Reinforcement learning: A type of machine learning where an agent learns how to behave in an environment by performing actions and receiving rewards or penalties. For instance, AlphaGo, developed by DeepMind, used reinforcement learning to master the complex game of Go by playing millions of games against itself.
Unsupervised learning: Engaging with unlabeled data to discern hidden patterns and structures without predefined labels. For instance, unsupervised learning can be used to identify different customer segments in e-commerce by analyzing shopping patterns, time spent on different product pages, and purchase history, even when the specific customer categories are not predefined.
Transfer learning: Applying knowledge learned in one domain to a different but related domain; for instance, using a model trained on general images to recognize specific types of objects by retraining it on a smaller dataset of those objects.
Training: The process where an AI model is taught to make decisions by feeding it data and allowing it to adjust its internal parameters to improve its performance; for example, training a spam filter model using a dataset of emails labeled as “spam” or “not spam.”
Deployment: Implementing the AI model into production, where it starts taking real-world data, making decisions, and producing results; for instance, integrating a trained recommendation model into an e-commerce website to suggest products to users.
Fine-tuning: Adjusting the parameters of an already trained model to improve its performance on a slightly different task; for example, modifying a pre-trained image recognition model to recognize a new category of objects.
Emergent capabilities: The abilities or features that arise during the development or utilization of an AI system that were not explicitly programmed or expected. This might include the system developing new strategies, understanding new types of data, or finding novel solutions to problems without being explicitly programmed to do so.
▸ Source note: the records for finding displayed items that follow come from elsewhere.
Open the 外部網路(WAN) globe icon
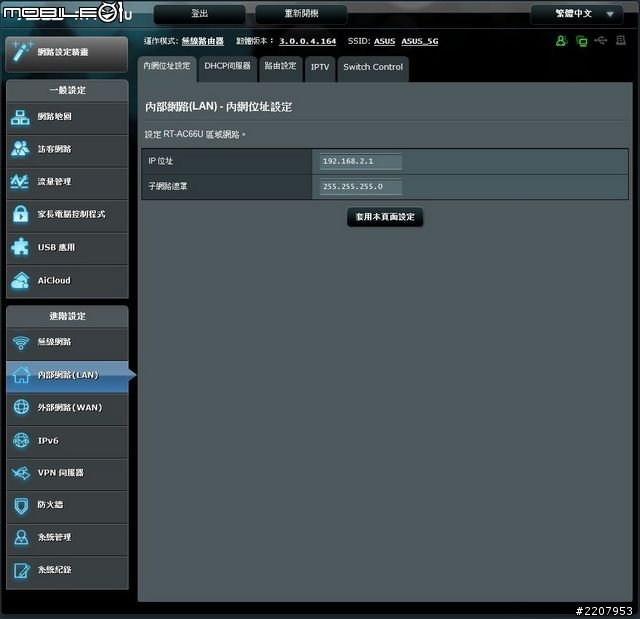Viewport: 640px width, 619px height. [21, 408]
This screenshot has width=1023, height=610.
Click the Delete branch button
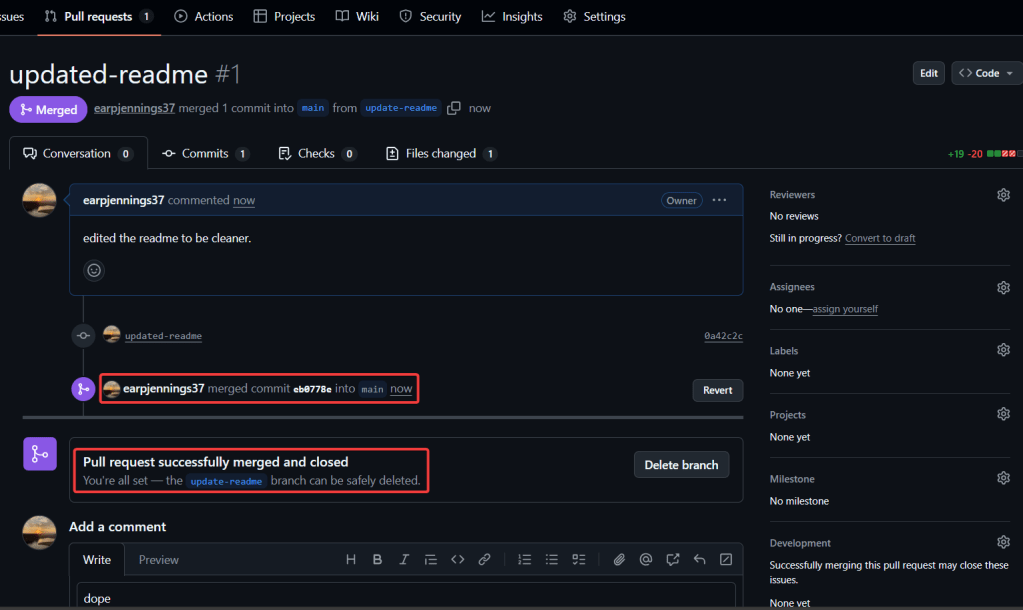[681, 465]
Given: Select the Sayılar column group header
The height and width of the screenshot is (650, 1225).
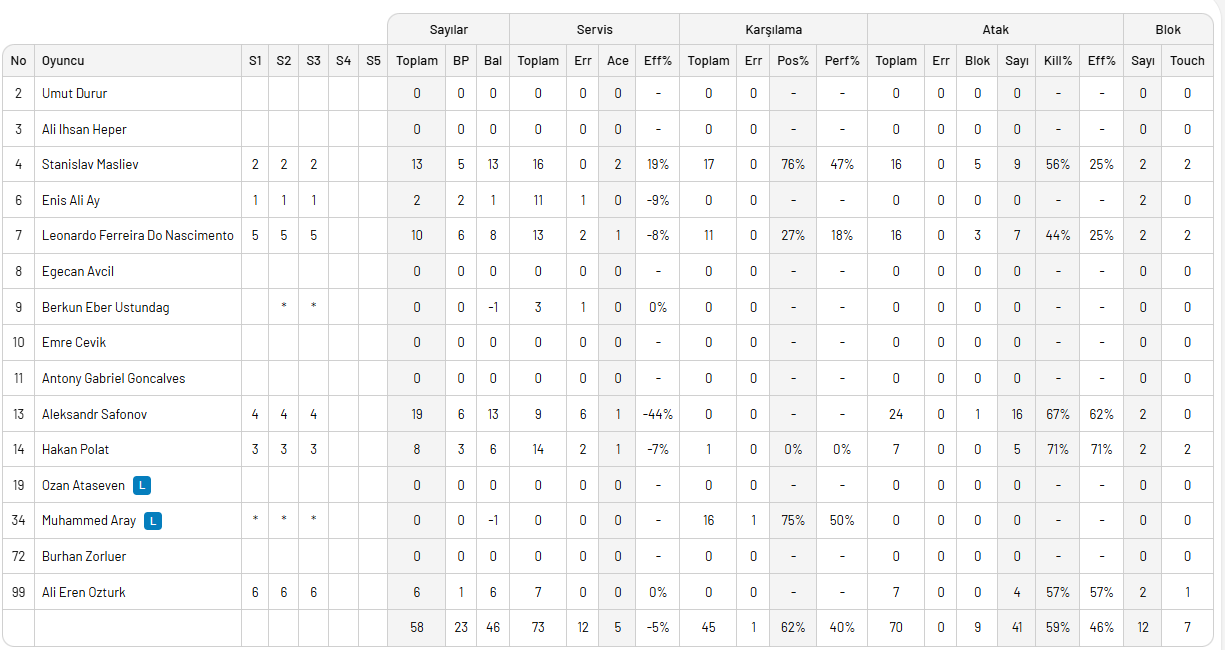Looking at the screenshot, I should pyautogui.click(x=448, y=30).
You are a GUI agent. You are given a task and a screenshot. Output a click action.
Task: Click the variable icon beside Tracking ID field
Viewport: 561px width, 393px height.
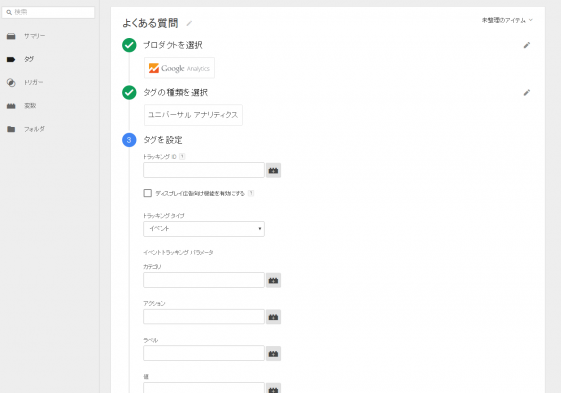(273, 170)
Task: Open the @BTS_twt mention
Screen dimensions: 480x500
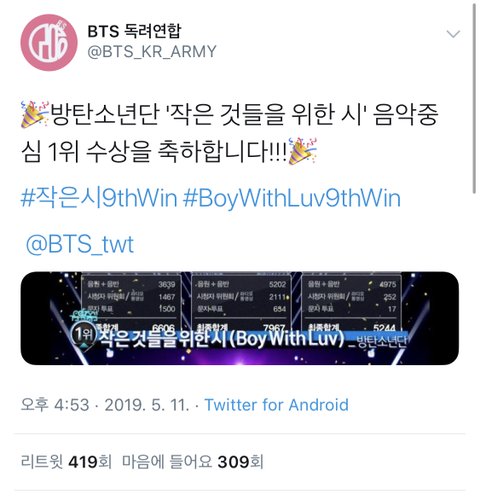Action: (x=80, y=244)
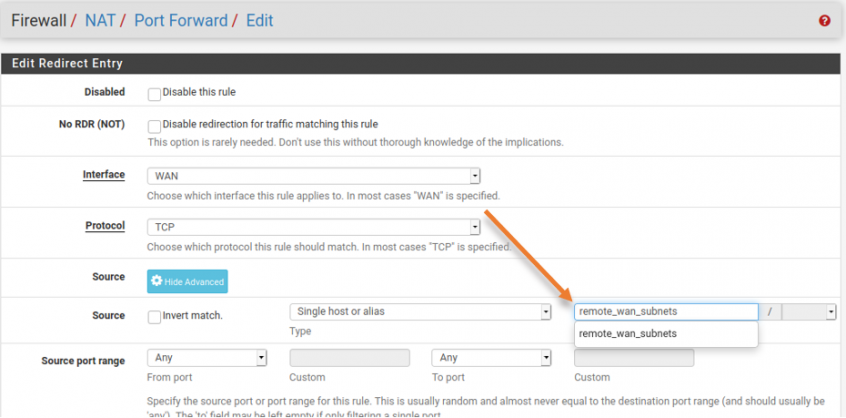Screen dimensions: 846x418
Task: Click the red help question mark icon
Action: tap(824, 20)
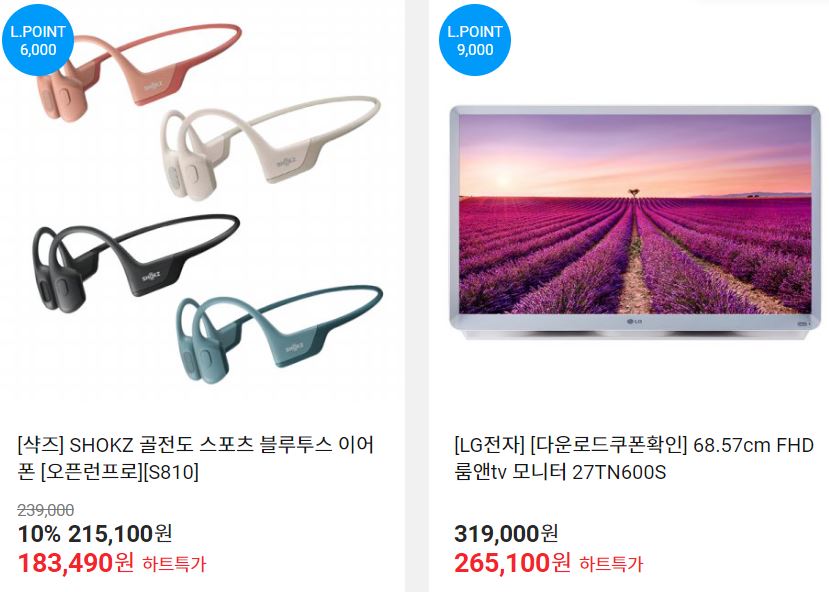This screenshot has height=592, width=829.
Task: Select the blue SHOKZ headphones image
Action: (279, 334)
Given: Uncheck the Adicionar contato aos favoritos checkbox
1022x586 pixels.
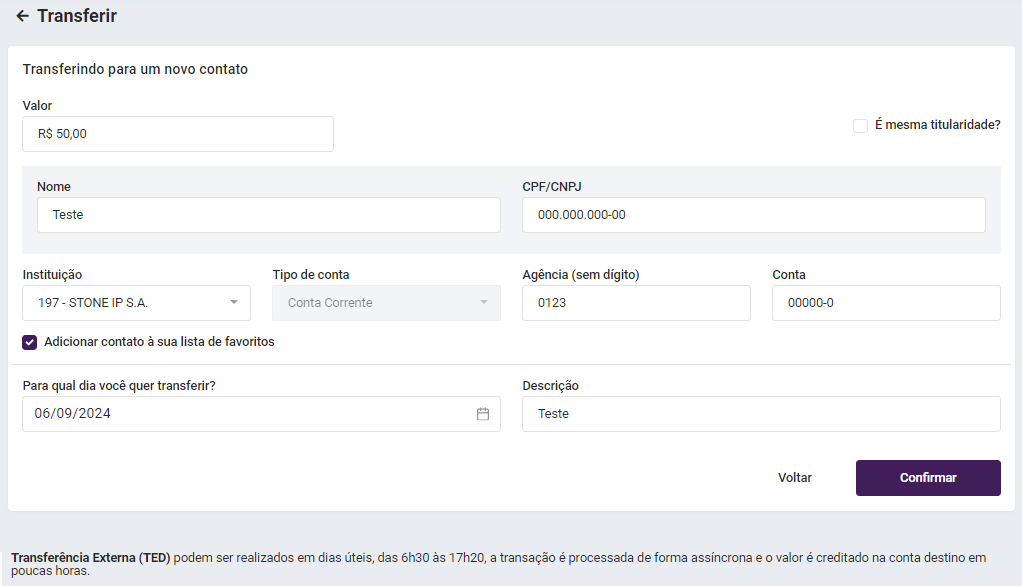Looking at the screenshot, I should [30, 342].
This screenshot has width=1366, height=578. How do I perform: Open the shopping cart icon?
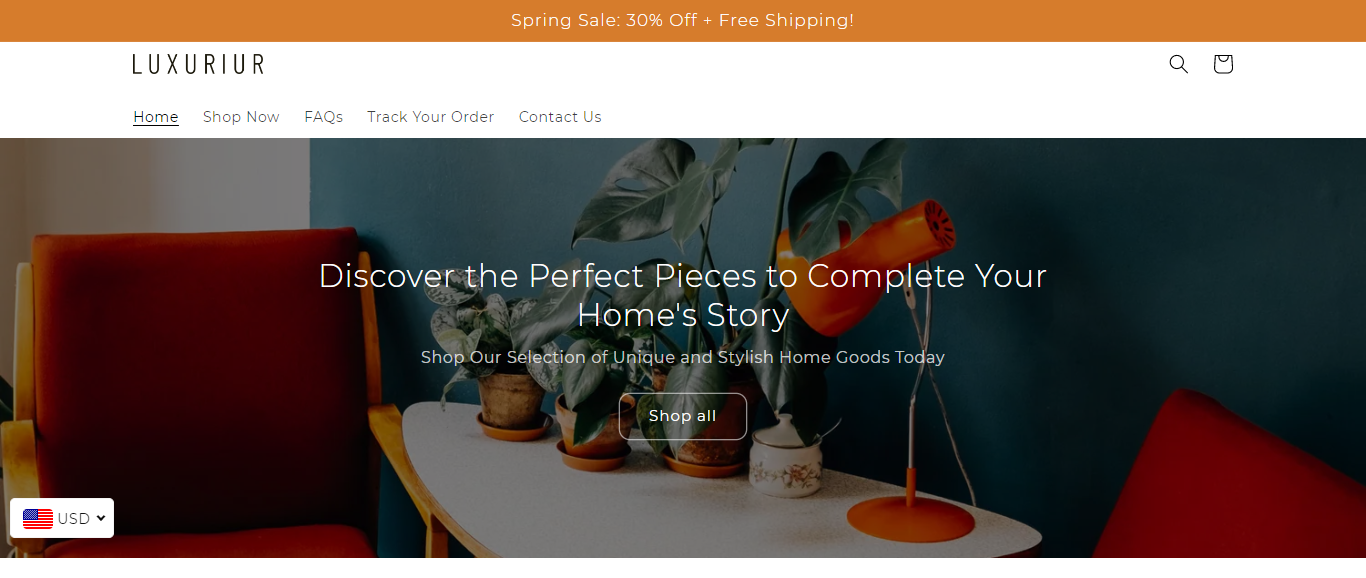click(x=1222, y=64)
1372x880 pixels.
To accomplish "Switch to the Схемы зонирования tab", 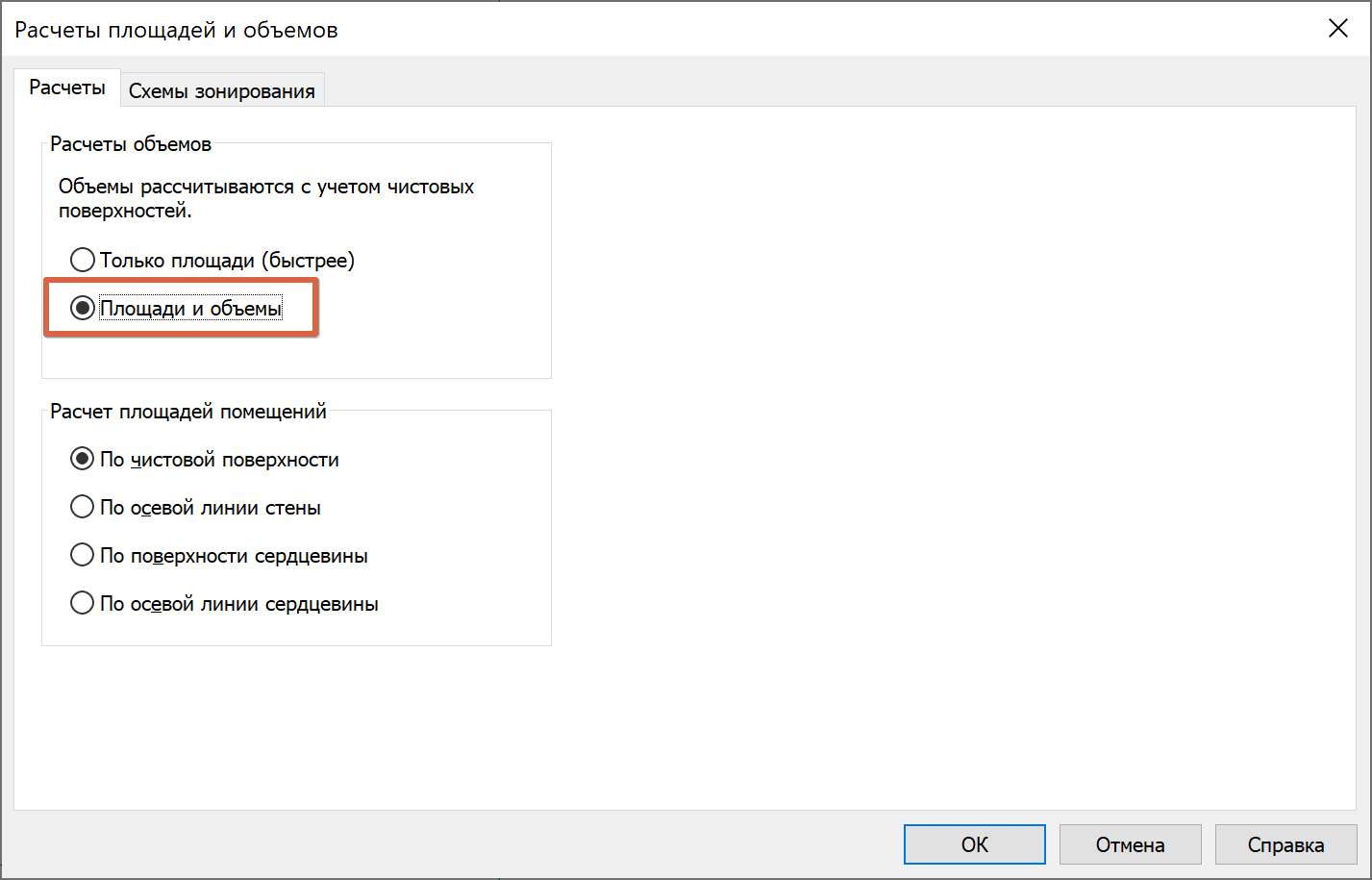I will click(x=222, y=91).
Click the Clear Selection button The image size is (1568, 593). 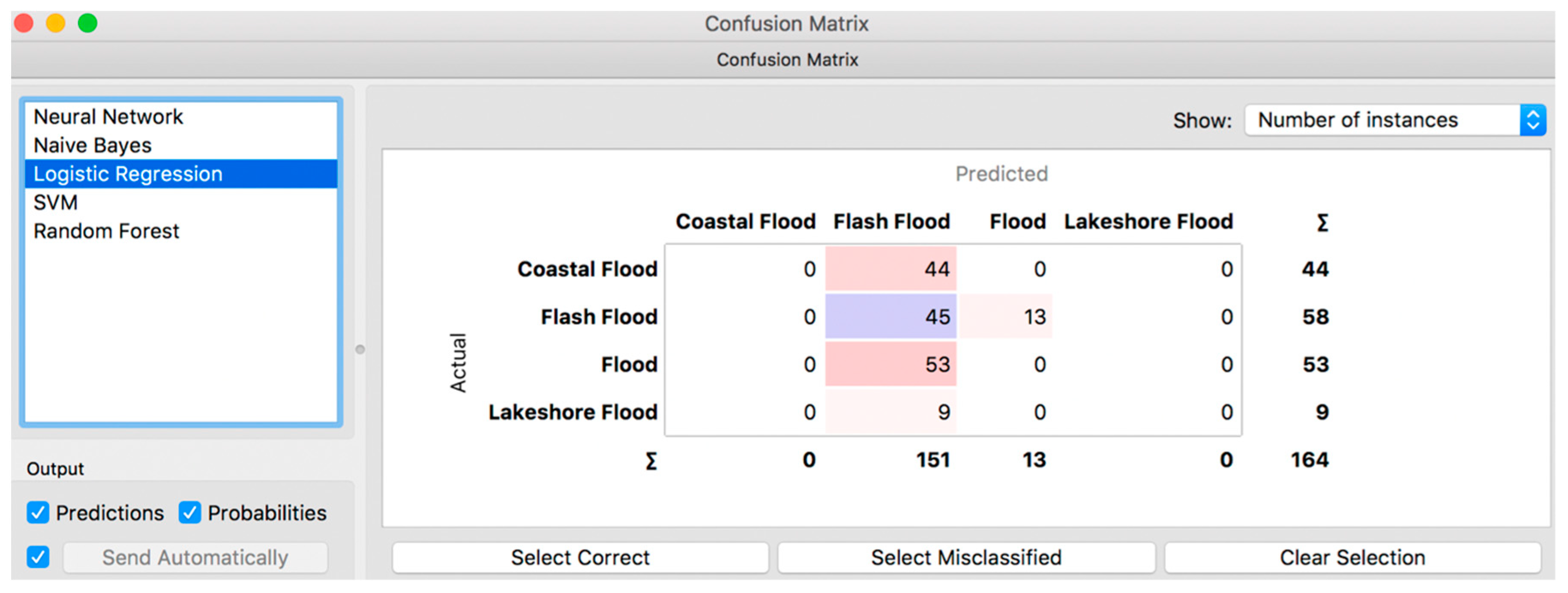coord(1352,557)
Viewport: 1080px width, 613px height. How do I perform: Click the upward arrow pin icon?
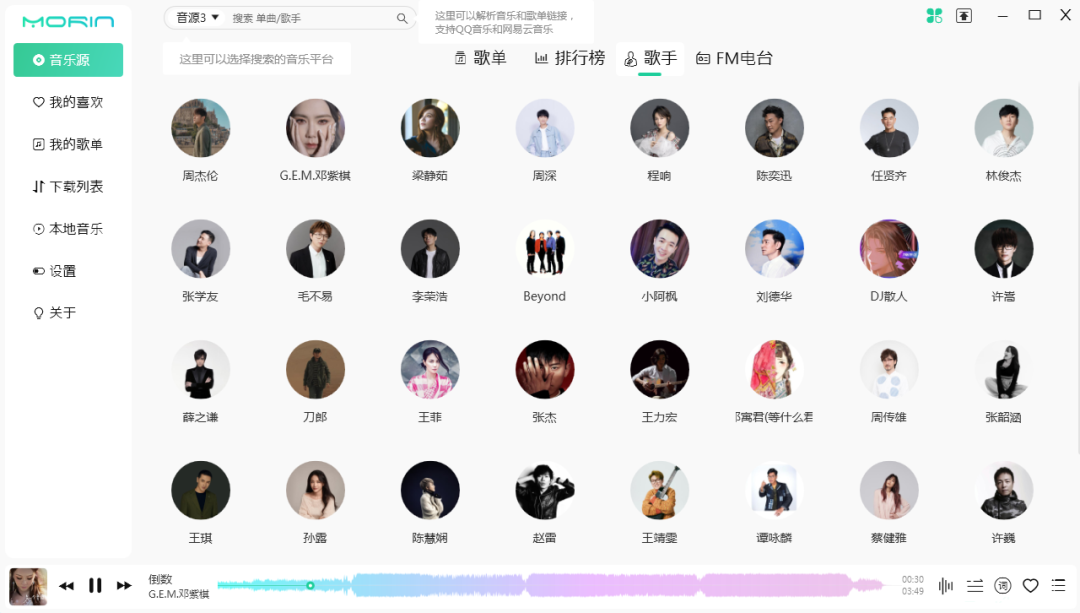click(964, 16)
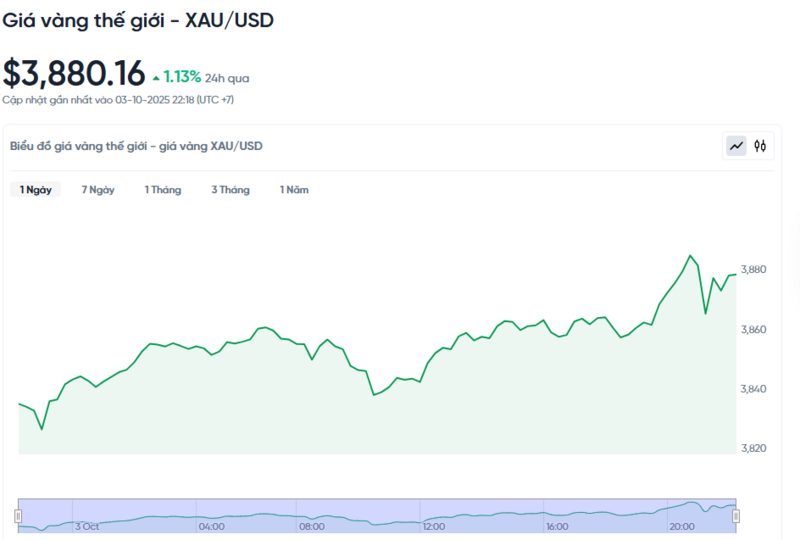This screenshot has height=540, width=800.
Task: Switch to the candlestick chart view icon
Action: point(761,146)
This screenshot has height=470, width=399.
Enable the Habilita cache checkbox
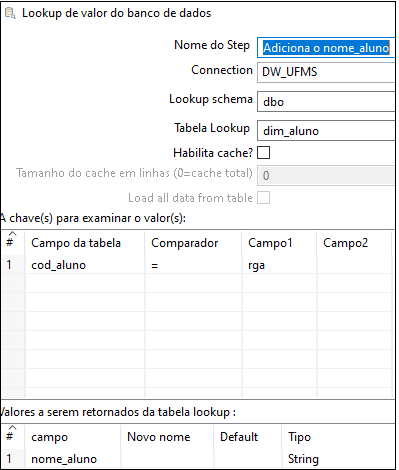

These capabilities emerge from the system’s interactions with data and its environment.
Ethics and Trust
Black box: The term “black box” describes AI systems in which the internal mechanisms or decision-making processes are not transparent or comprehensible to humans. This can impede understanding and validation of how the system derives its results, presenting challenges in ensuring accountability and fairness in applications.
Explainability: The degree to which the functioning and decision-making processes of AI are clear and understandable to humans, ensuring that stakeholders can interpret AI outcomes and potentially question them.
Alignment: Ensuring AI models act in ways that are aligned with human values and can be controlled by human operators.
AI bias: AI bias occurs when algorithms produce unfair or skewed outcomes, often stemming from using prejudiced training data or from unintended consequences of the algorithm’s decision-making rules, creating results that may unintentionally favor one group over others.
Hallucination: Hallucination in AI involves the system perceiving patterns or features in data that don’t actually exist, leading it to make decisions based on these inaccurate perceptions. For instance, an AI interpreting medical images might “see” a condition that isn’t present, potentially leading to misdiagnoses and emphasizing the need for careful oversight and validation of AI-generated insights.
Types of DataCore proprietary data: Internal, unique data assets, like customer transactions, that are generated within and owned by the company.
External proprietary data: Data sourced from external entities through agreements or partnerships and is not publicly available.
External non-proprietary data: Publicly accessible data that any organization or individual can utilize.
Latent data: Available data that has not been leveraged or analyzed for certain purposes previously.
Synthetic data: Computer-generated data created to model specific conditions or scenarios, which can be used to augment real-world data or create data where none exists.